- WORK INSTRUCTIONS
Which lines of the records contain the word "screenshot"? Show each of them.

- INPUT RECORDS
------------------------------------

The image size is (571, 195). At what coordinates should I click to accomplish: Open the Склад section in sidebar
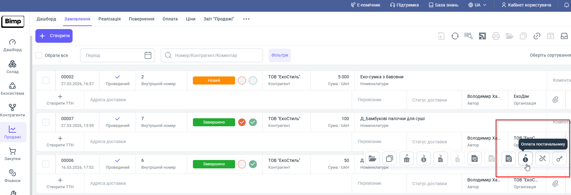[12, 67]
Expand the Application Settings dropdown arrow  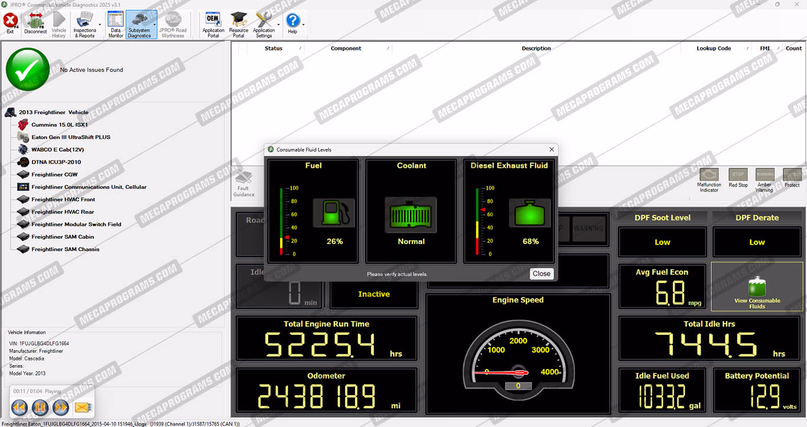(x=279, y=25)
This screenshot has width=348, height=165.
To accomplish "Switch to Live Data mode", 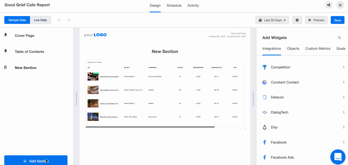I will click(40, 20).
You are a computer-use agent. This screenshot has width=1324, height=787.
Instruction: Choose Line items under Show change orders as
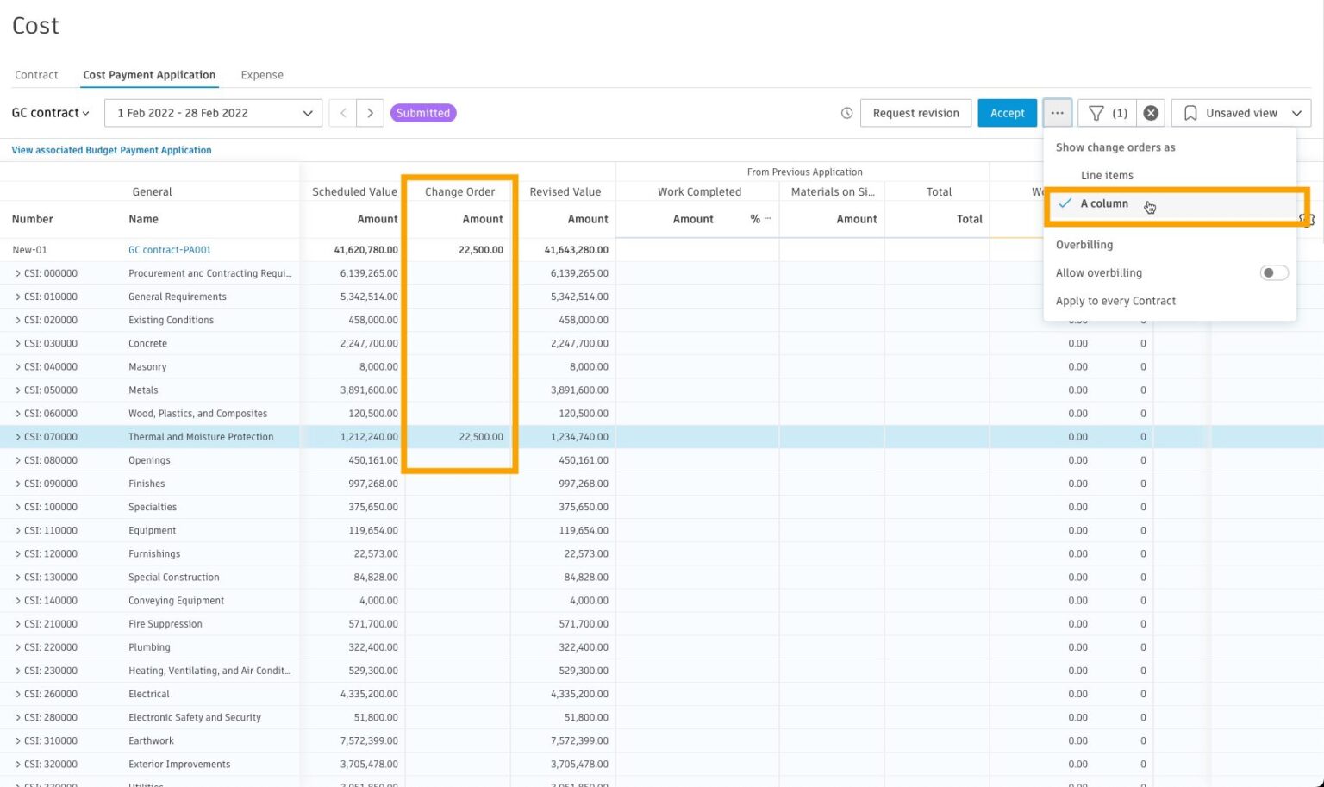coord(1107,175)
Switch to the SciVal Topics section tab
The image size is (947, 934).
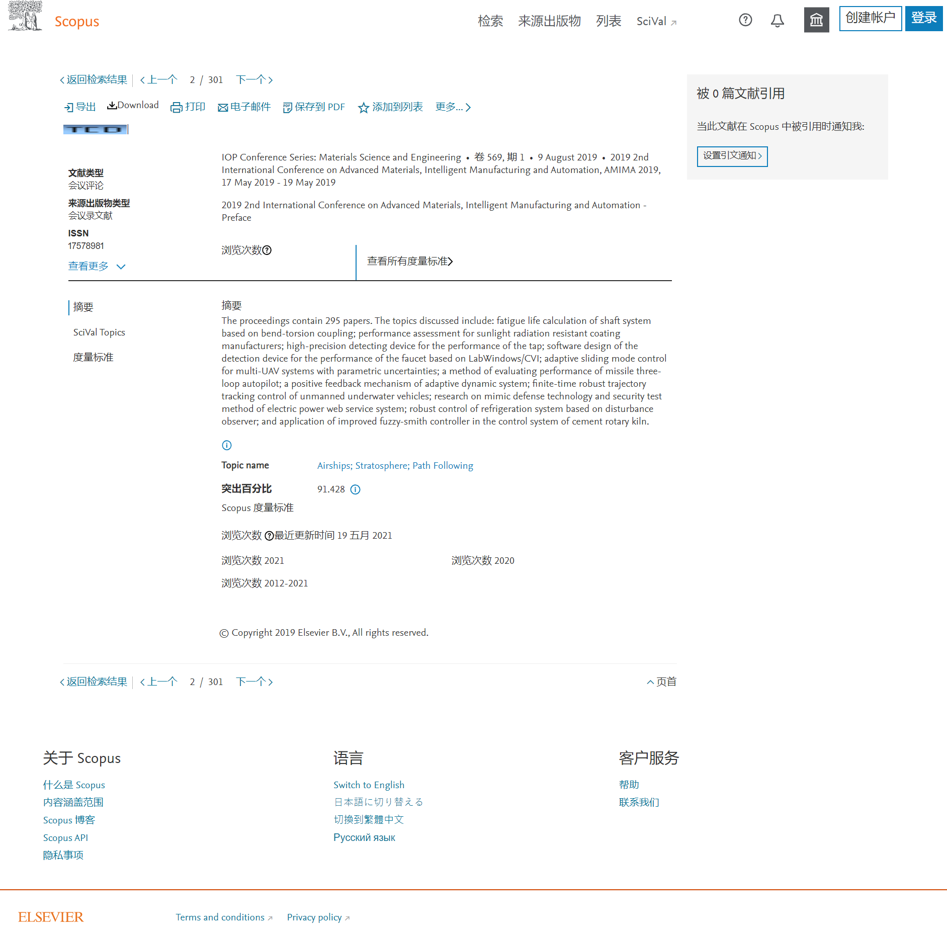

------------------------------------

- RESULT OF THIS TASK
This screenshot has width=348, height=165.
You are a computer-use agent. This screenshot has width=1324, height=787.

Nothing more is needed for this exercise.